Der PI3Kδ-Inhibitor Idelalisib wurde 2014 zur Behandlung der Non-Hodgkin-Lymphome FL und CLL zugelassen. Aufgrund von gravierenden Infektionskomplikationen mit Cytomegalievirus und Pneumocystis jirovecii ist der Einsatz von Idelalisib in den vergangenen Jahren jedoch deutlich zurückgegangen; im Jahr 2016 erschien ein „Rote-Hand-Brief“ mit Einschränkungen der Anwendungsgebiete aufgrund des erhöhten Infektionsrisikos. Unser Ziel war es, den Einfluss von Idelalisib auf humane Dendritische Zellen (DC) als wichtige Vermittler in der Einleitung der zellulären Immunantwort zu untersuchen. Wir konnten zeigen, dass die Behandlung von aus Monozyten generierten DC mit Idelalisib zu einem unreif imponierenden Phänotyp führt. Darüber hinaus konnten mit Idelalisib behandelte DC nach Aktivierung mit dem TLR-9-Liganden Lipopolysaccharid (LPS) in geringerem Maß ko-stimulatorische Moleküle, insbesondere CD83, hochregulieren als solche, die lediglich mit der Trägersubstanz behandelt worden waren. Passend hierzu zeigte sich in Abhängigkeit von der angewendeten Dosis ein zunehmendes Unvermögen der mit Idelalisib behandelten DC, eine suffiziente Proliferation und Differenzierung allogener T-Zellen auszulösen. Schließlich zeigte sich auch die Aktivierung des NfκB-Signalweges bei Idelalisib-behandelten DC vermindert. Die Inhibition der PI3Kδ während der Zelldifferenzierung der DC führte darüber hinaus zu einer reduzierten Sekretion der Zytokine Interleukin-12, Interleukin-13 und TNFα nach LPS-Stimulation. Diese sind für die Elimination von Infektionserregern wie CMV und PJ von großer Relevanz. In Zusammenschau dieser Befunde führte die Behandlung der DC mit Idelalisib somit nicht nur zu einer defizitären DC, sondern auch zu einer reduzierten T-Zell-Aktivierung. Unsere Ergebnisse deuten entsprechend darauf hin, dass schwere Infektionskomplikationen nicht nur auf die direkte PI3Kδ-Inhibition in T-Zellen, sondern auch auf eine gestörte Funktion der DC bei mit Idelalisib therapierten Patient:innen zurückzuführen sein könnten.
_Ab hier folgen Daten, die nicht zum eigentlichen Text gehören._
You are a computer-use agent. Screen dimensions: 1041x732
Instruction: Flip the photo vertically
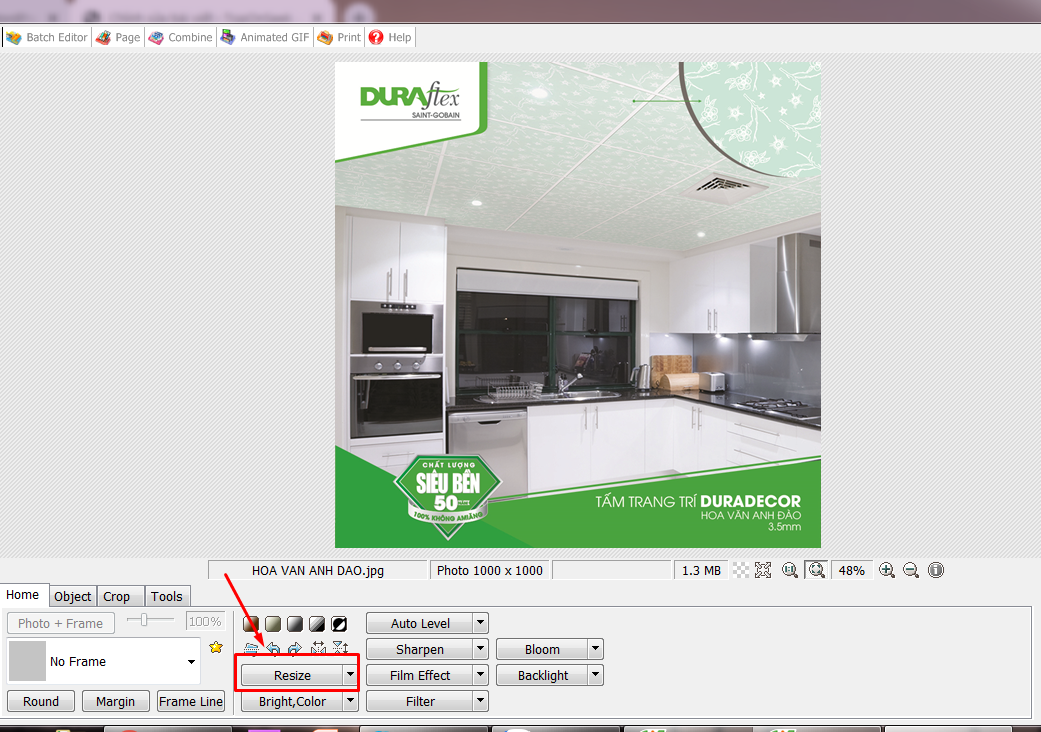pos(340,648)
Unsere Arbeit liefert neue Einblicke in die Pathogenese Idelalisib-assoziierter Infektionskomplikationen und könnte Grundlagen für neuartige Therapieoptionen etwa für myeloproliferative Neoplasien mit Idelalisib liefern.
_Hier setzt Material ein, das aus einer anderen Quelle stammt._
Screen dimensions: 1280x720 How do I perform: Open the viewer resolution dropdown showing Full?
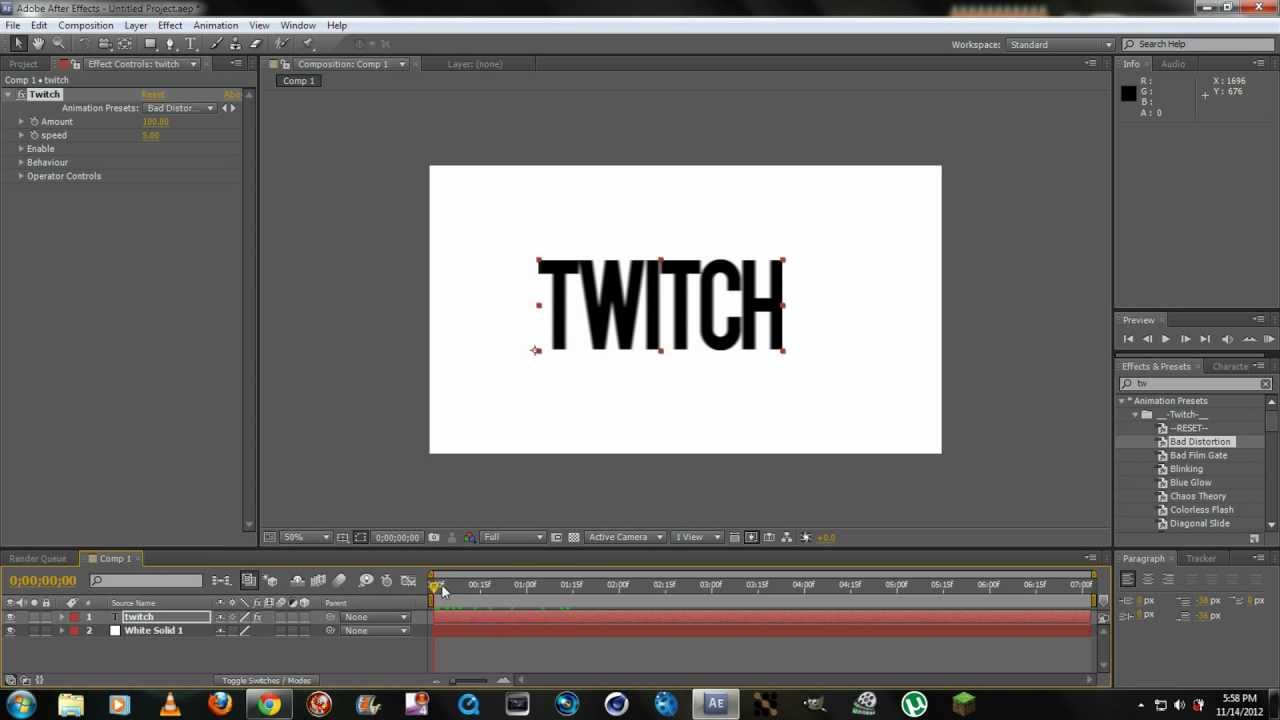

The PI3Kd-inhibitor Idelalisib is approved for the treatment of Non-Hodgkin lymphoma. However, its use has been decreased within the last years due to deleterious infections such as cytomegalovirus and pneumocystis jirovecii. Here, we have investigated the effect of Idelalisib on human monocyte-derived dendritic cells (DCs) as important players in the induction of immune responses. We found that Idelalisib-treated DCs displayed impaired T cell stimulatory function. PI3Kδ inhibition during differentiation resulted in decreased Interleukin-12, Interleukin-13 and TNFα production by DCs after lipopolysaccharide stimulation. Moreover, DCs showed decreased expression of the activation marker CD83 after Idelalisib treatment. Further, in line with this was the failure of Idelalisib-treated DCs to properly induce allogeneic T cells in a dose-dependent manner. Finally, activation of the NFkB pathway was also ablated in Idelalisib-treated DCs. Our results implicate that severe infectious complications may not only result from direct PI3Kδ-inhibition in T cells, but also from impaired DC function in Idelalisib-treated patients. Here, we provide new insight into the pathogenesis of Idelalisib-associated infectious complications. Our study may further provide a rationale for the use of Idelalisib as a novel therapeutic option in inflammatory diseases.